*** PAGE EXTRACT ***

Now, with the captain missing and everyone — even her own government — determined to hunt her down, things are going from bad to impossible. The sensible plan would be to hide and wait for things to blow over, but Devi’s never been one to shy from a fight, and she’s getting mighty sick of running.

It’s time to put this crisis on her terms and do what she knows is right. But with all human life hanging on her actions, the price of taking a stand might be more than she can pay.

My Review:

The titles of the Paradox series did not really resonate with me until Devi herself brought it to my attention.

“Hello, Deviana,” he said, his voice calm and dreamy. “It is always a pleasure to share space with any companion of my darling Novascape and Copernicus. I was just about to start a game. Do you play chess?”

My smile vanished. Why did all these former Eye types keep asking me that? “No,” I said, “I don’t know how.”

I feel you Devi. I’m not a chess fan myself, and I do not enjoy anyone trying to turn chess into a metaphor for life. It’s just a game people. Personally, I hope that by the time human society has expanded into several galaxies, and encountered a multitude of sentient alien life, we would have moved beyond the chess obsession.

Which is to say, that unlike Marlene, the chess comparisons do not resonate with me. Devi’s character does evolve over the course of the series (which I discussed in detail in my review of Honor’s Knight), but, much to my chagrin, she doesn’t mature into a queen in her own right.

*** RECORDED INFORMATION ***

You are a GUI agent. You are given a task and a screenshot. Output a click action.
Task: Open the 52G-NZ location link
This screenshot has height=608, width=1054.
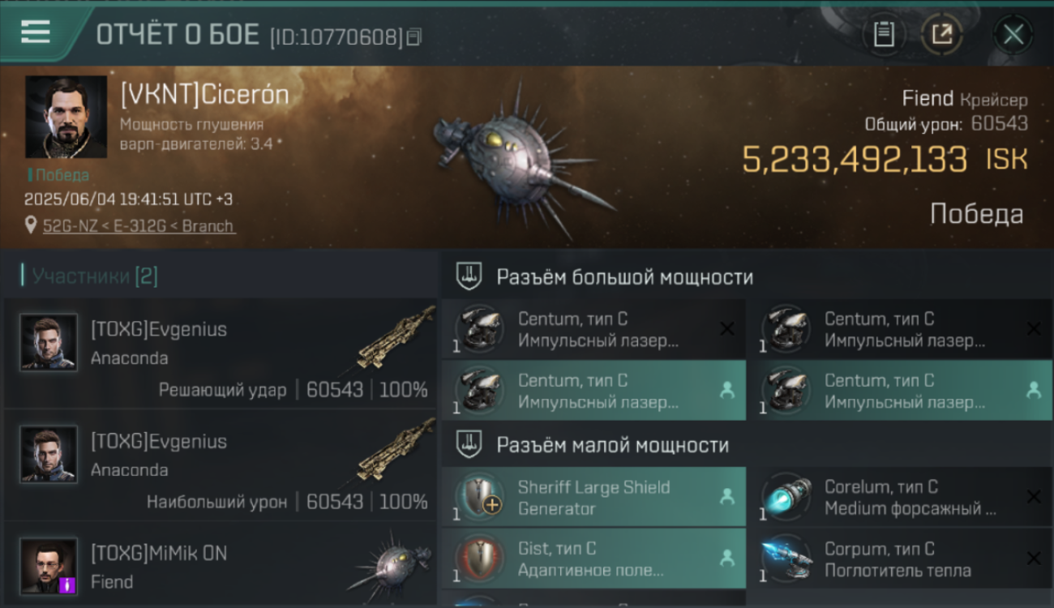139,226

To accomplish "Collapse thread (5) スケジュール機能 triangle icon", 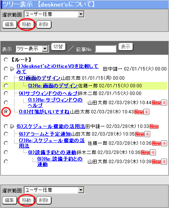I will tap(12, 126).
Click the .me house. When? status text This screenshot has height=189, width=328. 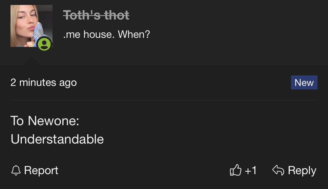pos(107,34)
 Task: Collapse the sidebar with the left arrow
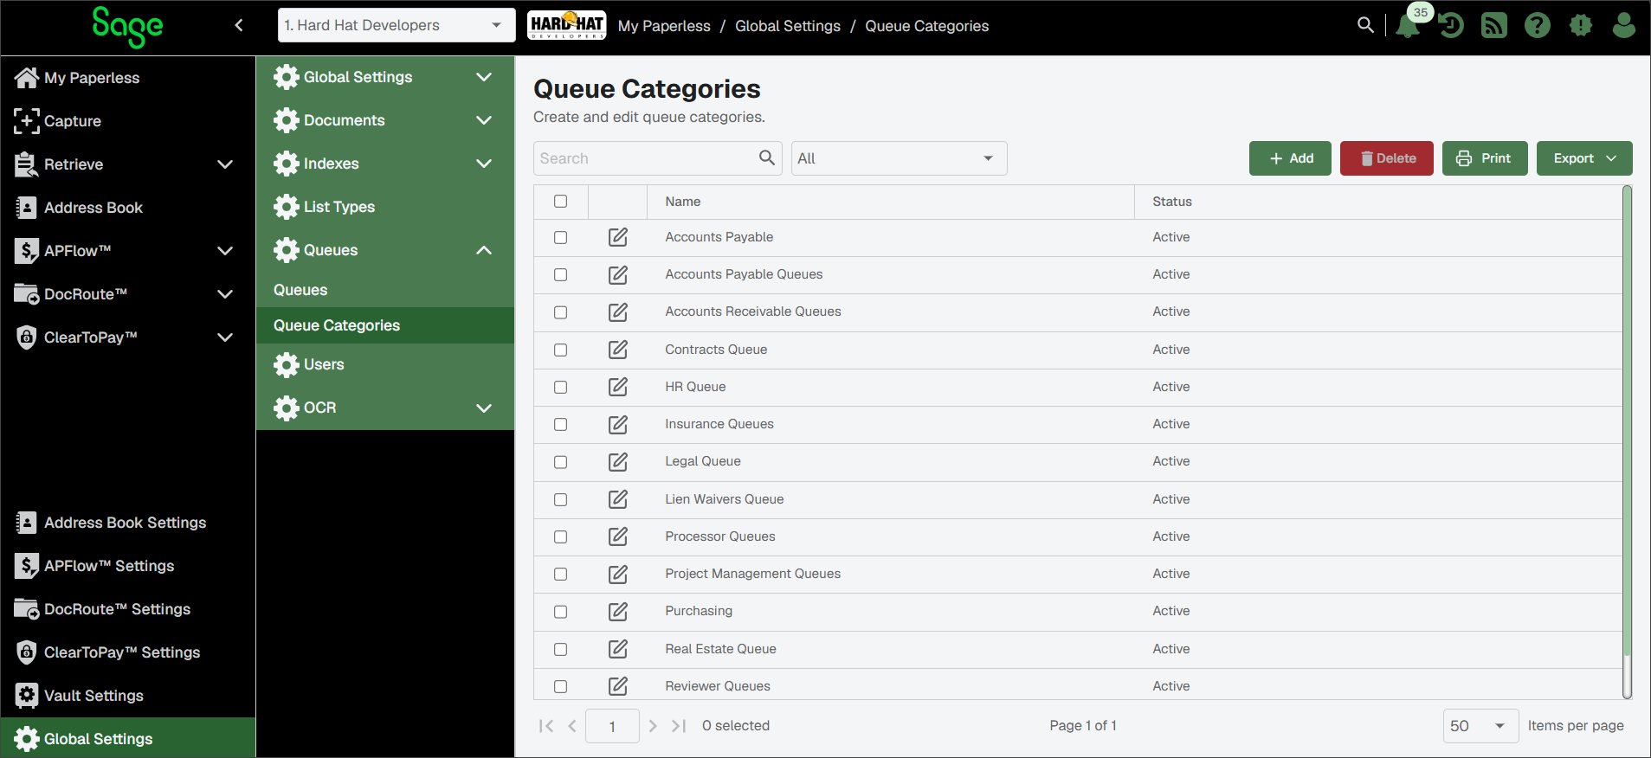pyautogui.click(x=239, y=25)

***

» **SHORT EXERCISE**:
In the book review, how does Devi reply when she is asked whether she plays chess?

» **SOLUTION**:
She says "No" and that she doesn't know how.